La flotta americana tornerà a utilizzare basi nelle Filippine e a Cam Ranh Bay, nel Vietnam un tempo nemico e oggi alleato di Washington in funzione anti cinese. Con un aggressivo espansionismo e la marcata ostentazione di potenza, Pechino è infatti riuscita a terrorizzare tutti i Paesi dell’area spalancando le porte al ritorno degli statunitensi.

Il parallelo con la guerra del Vietnam (di quel conflitto mancano notizie ancora sui 1.678 dispersi statunitensi) non è solo simbolico e paradossale poiché gli Stati Uniti torneranno a disporre della fitta rete di basi controllate negli anni ’60 e ’70 quando fino mezzo milione di soldati erano schierati a Saigon e dintorni.
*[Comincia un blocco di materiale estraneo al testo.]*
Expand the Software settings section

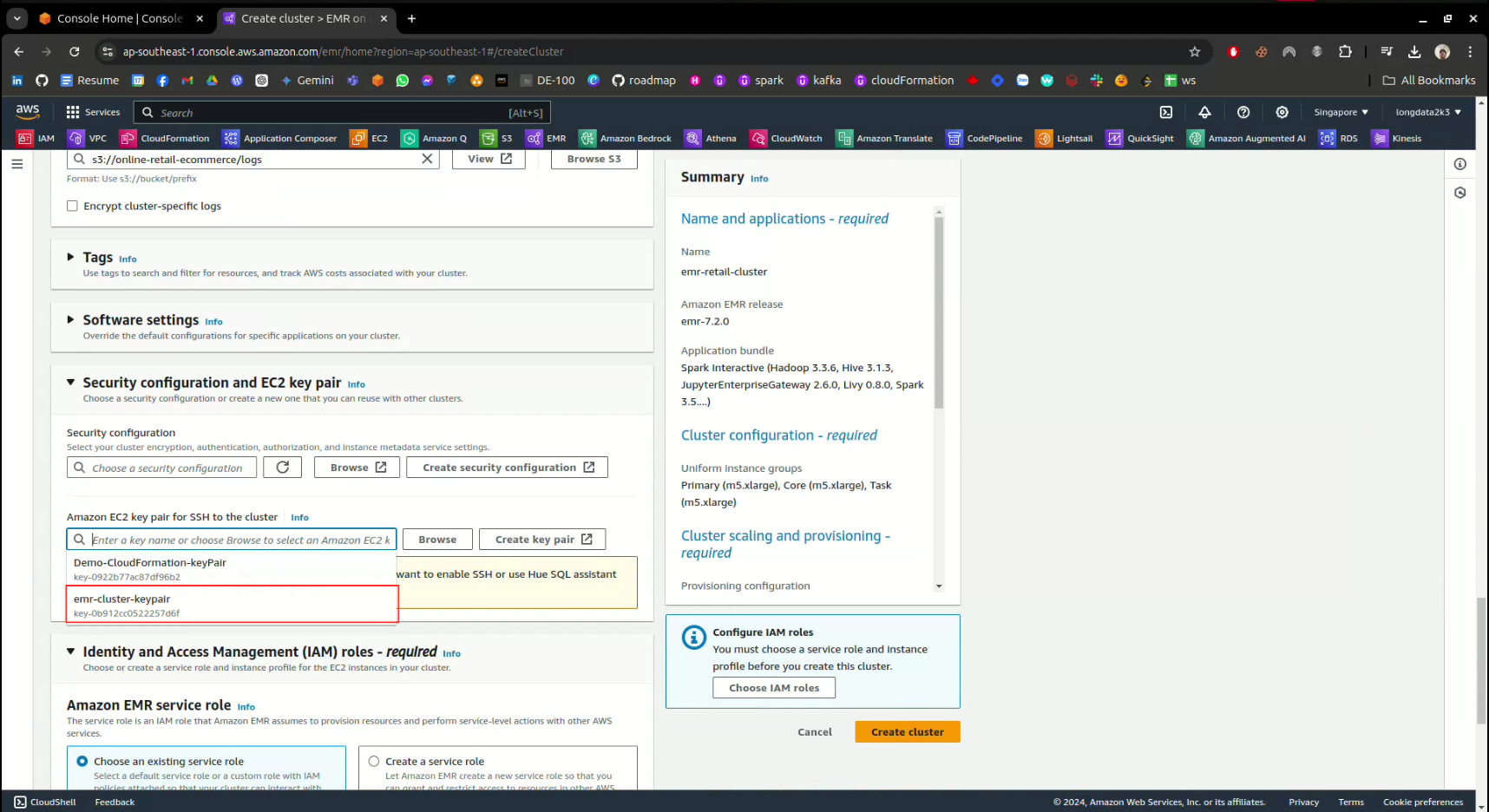pyautogui.click(x=71, y=319)
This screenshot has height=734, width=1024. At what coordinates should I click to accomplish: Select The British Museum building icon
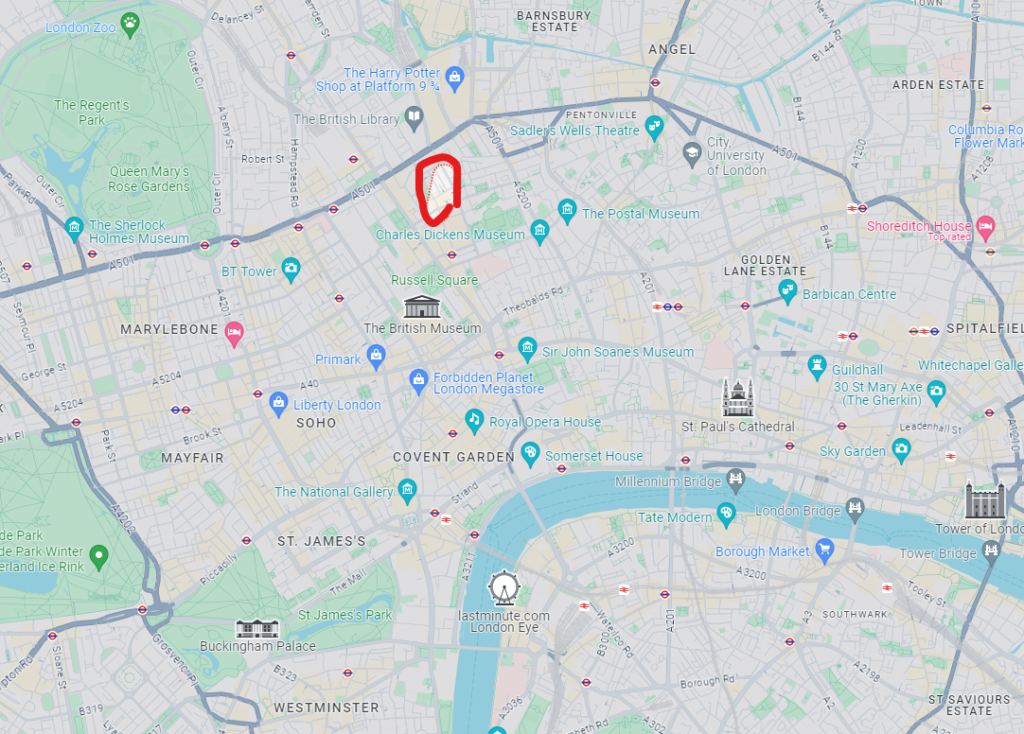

“La maggioranza delle porterei e dei nostri incrociatori, cacciatorpediniere, navi da sbarco e sottomarini sarà nel Pacifico”, ha annunciato Panetta a Singapore per rassicurare gli alleati e poi ad Hanoi dove ha discusso con il primo ministro Nguyen Tan Dung e il ministro della difesa Phuong Quang Thanh una maggiore cooperazione militare tra i due Paesi specie nel settore marittimo.

Il potenziamento militare americano è accompagnato da una rinnovata disponibilità a vendere armi anche sofisticate agli alleati asiatici che potranno così difendersi meglio dai cinesi ma aiuteranno anche l’industria della Difesa statunitense a sopportare meglio il calo delle commesse interne determinato dai tagli al bilancio del Pentagono.

Inevitabile che il portavoce del ministero cinese degli Affari esteri, Liu Weimin, abbia definito “inopportuna” la decisione degli Stati Uniti di ridispiegare la maggior parte dell’US Navy nel Pacifico chiedendo a Washington di rispettare i suoi interessi nella regione ricordando che "tutte le parti devono sforzarsi di salvaguardare e promuovere la pace, la stabilità e lo sviluppo in Asia-Pacifico".